The great escape…

There’s a whole well-known tendency among creative types to be avid consumers as well as producers of media. Painters go to galleries, directors watch movies, writers read books. If there’s money involved then doing so is even potentially claimable as a business expense for your taxes. Imagine my jealousy of my buddy who is a professional video game developer…

But I don’t think consuming entertainment like this is just “homework” or whatever you’d want to call it. Entertainment is supposed to be entertaining, right? Even when you’re the one producing it for others you should ideally be doing so out of love and joy, much less when it’s your own relax time. That ideal isn’t always lived up to where job and hobby overlap, but there ought to be some of that escapism element we all crave with storytelling, both for listener and teller. Arguably it should be even more escapist for the creator despite them having to deal with all the niggling nuts and bolts of putting things together… or maybe because of it? Presuming they are able to keep their heads down and block out the real world for a time.

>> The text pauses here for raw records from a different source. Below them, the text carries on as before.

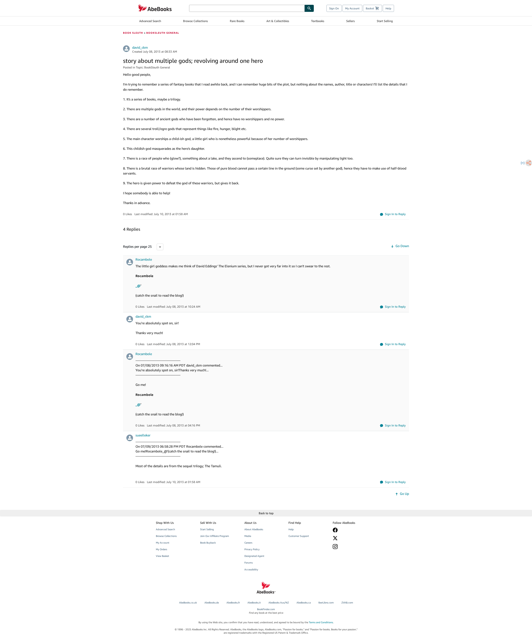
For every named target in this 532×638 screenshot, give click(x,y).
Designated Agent (254, 555)
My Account (352, 8)
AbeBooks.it (254, 602)
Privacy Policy (252, 549)
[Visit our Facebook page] (352, 530)
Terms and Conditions (321, 622)
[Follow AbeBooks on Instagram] (352, 546)
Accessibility (251, 569)
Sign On (334, 8)
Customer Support (298, 536)
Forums (248, 562)
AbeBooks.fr (233, 602)
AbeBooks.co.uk (188, 602)
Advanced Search (150, 21)
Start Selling (385, 21)
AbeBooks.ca (304, 602)
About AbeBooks (253, 529)
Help (388, 8)
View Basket (162, 555)
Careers (248, 542)
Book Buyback (208, 542)
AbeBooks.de (211, 602)
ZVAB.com (347, 602)
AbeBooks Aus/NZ (278, 602)
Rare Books (237, 21)
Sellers (350, 21)
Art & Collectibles (277, 21)
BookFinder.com (266, 611)
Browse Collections (195, 21)
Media (247, 536)
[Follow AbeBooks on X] (352, 538)
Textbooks (317, 21)
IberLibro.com (326, 602)
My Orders (161, 549)
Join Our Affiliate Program (214, 536)
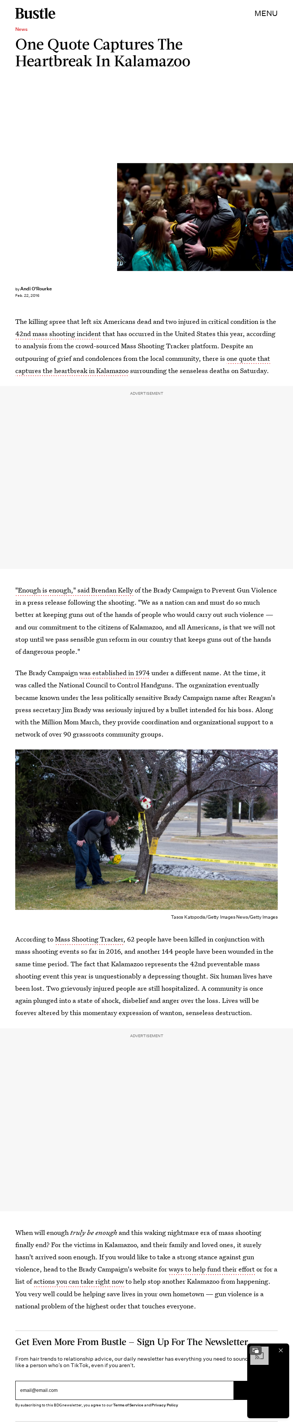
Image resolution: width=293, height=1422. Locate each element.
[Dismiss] (281, 1350)
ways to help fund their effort (212, 1269)
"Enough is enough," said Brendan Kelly (74, 590)
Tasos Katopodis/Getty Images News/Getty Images (289, 217)
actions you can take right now (79, 1281)
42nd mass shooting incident (58, 333)
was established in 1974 (114, 672)
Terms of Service (128, 1405)
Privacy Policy (164, 1405)
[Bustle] (35, 13)
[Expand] (256, 1350)
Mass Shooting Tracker (89, 939)
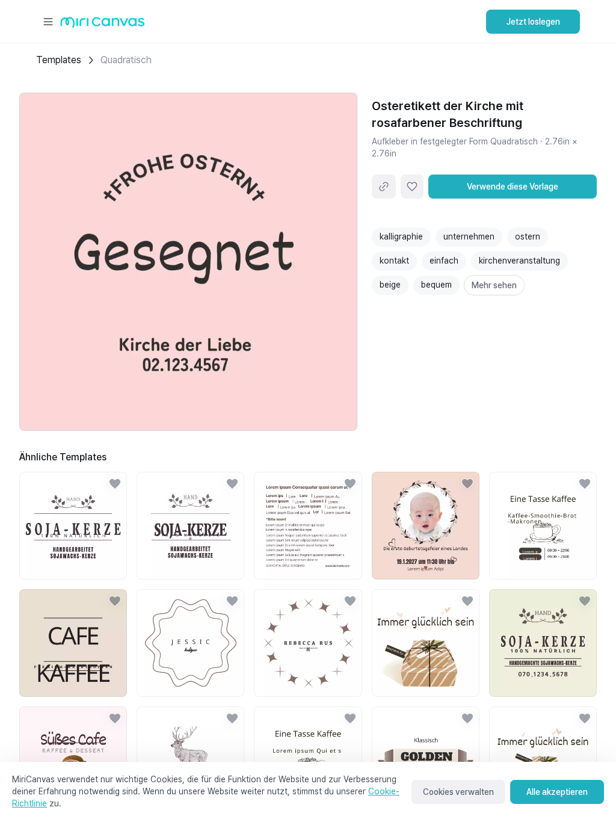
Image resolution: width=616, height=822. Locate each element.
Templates (58, 60)
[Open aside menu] (48, 22)
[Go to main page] (102, 25)
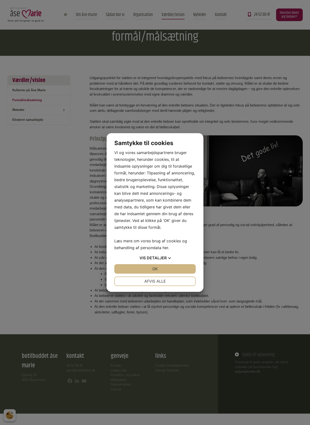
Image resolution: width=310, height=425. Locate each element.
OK (155, 268)
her (165, 247)
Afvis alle (155, 281)
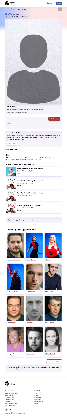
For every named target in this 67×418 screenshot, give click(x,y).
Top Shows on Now (9, 397)
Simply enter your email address (17, 112)
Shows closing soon (9, 395)
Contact (36, 395)
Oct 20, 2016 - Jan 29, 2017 (25, 183)
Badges (36, 403)
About (35, 393)
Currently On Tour (9, 399)
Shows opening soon (10, 405)
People (13, 9)
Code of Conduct (38, 401)
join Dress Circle (33, 367)
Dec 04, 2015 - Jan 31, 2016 (25, 195)
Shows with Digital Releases (12, 393)
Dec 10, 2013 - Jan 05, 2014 (25, 207)
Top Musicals (8, 401)
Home (7, 9)
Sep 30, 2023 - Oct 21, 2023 (25, 171)
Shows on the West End (11, 403)
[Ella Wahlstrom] (33, 61)
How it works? (37, 397)
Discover (50, 3)
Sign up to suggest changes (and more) (20, 220)
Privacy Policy (37, 399)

If you’re someone like Stephen Colbert, welp, sorry, what’s happening in the world is something you have to stay wrapped up in even though you’re presenting it in a comedic fashion. That’s what you signed up for. But Colbert never has more of a true gleam in his eye than when he gets to nerd out over J.R.R. Tolkien on the air. Creatives of his ilk might well want to go home at the end of the day and have nothing to do with current events until they get back to the writer’s room. Or maybe they still do, but can frame it in a different context as a viewer.

Something a lot of folks don’t consider is that their therapist might very well have a therapist. Someone to talk to in confidentiality and perhaps unload all of the stress they’ve dealt with from helping other people. And that therapist might have a therapist, and so on… it’s not a situation so far as I know where there’s a Grand High Therapist somewhere and all therapy begins and ends with them. So it may be with the media artist whose career (or semi-career) could be homework, job, therapy and escapism all at once. And whatever they create in turn might help others with the same.